Back in September, President Barack Obama signed an executive order that marked a major turning point in the role that behavioral science plays in helping the federal government achieve policy goals.
The order, which directs federal agencies to incorporate insights from behavioral science into their programs, may turn out to be one of the most important acts of his second term. That’s certainly the view of Cass Sunstein, a Harvard legal scholar and coauthor of the bestselling book on behavioral economics, Nudge.
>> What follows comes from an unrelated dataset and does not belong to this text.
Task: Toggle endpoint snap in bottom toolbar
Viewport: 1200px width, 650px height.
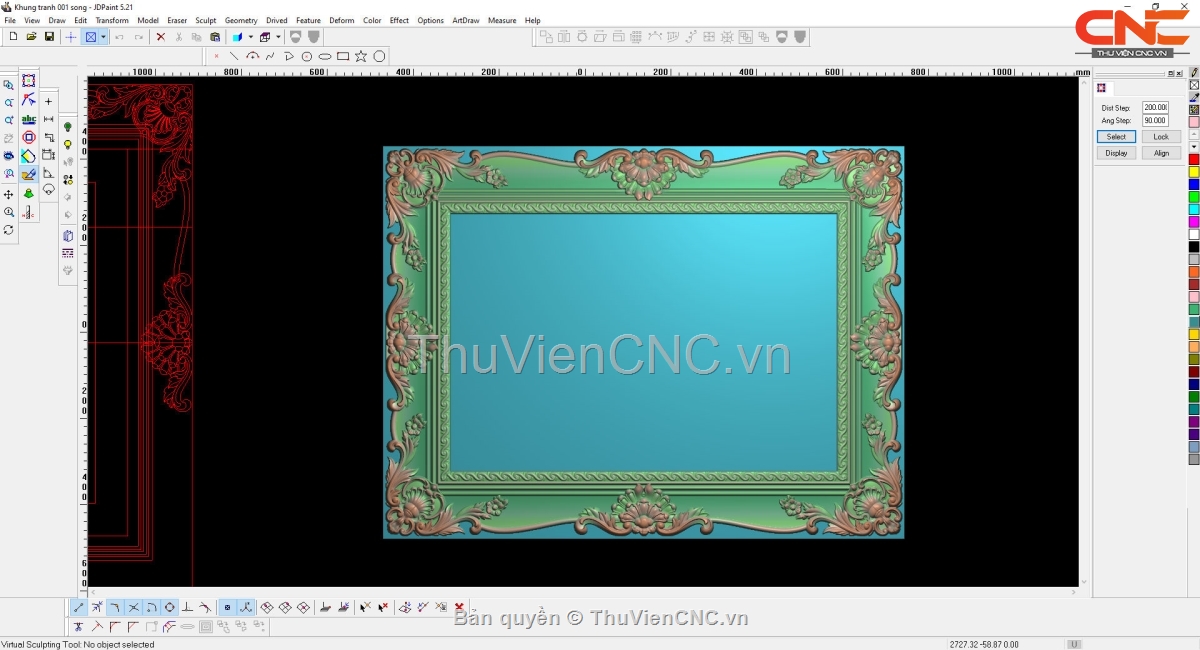Action: [79, 607]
The White House team, created and led by Maya Shankar, a cognitive neuroscientist, partnered with an array of government agencies including the Departments of Defense, Education and Agriculture, to turn behavioral insights into more effective policy.As she puts it:
It’s not enough to simply design good federal programs. We have to make sure that those programs effectively reach the very people they are designed to serve. Behavioral science teaches us that even small barriers to accessing programs, whether it is a complicated form or burdensome application process, can have disproportionate negative impacts on participation rates.
The psychologist Barry Schwartz, who penned an op-ed in the Atlantic in 2012 calling for a Council of Psychological Advisors, summed it up well when he said: “It’s fantastic to actually have an agency in government who takes psychology seriously. There’s a long way to go before it becomes a sister to the Council of Economic Advisers, but if it proves itself to be helpful, I can imagine it.”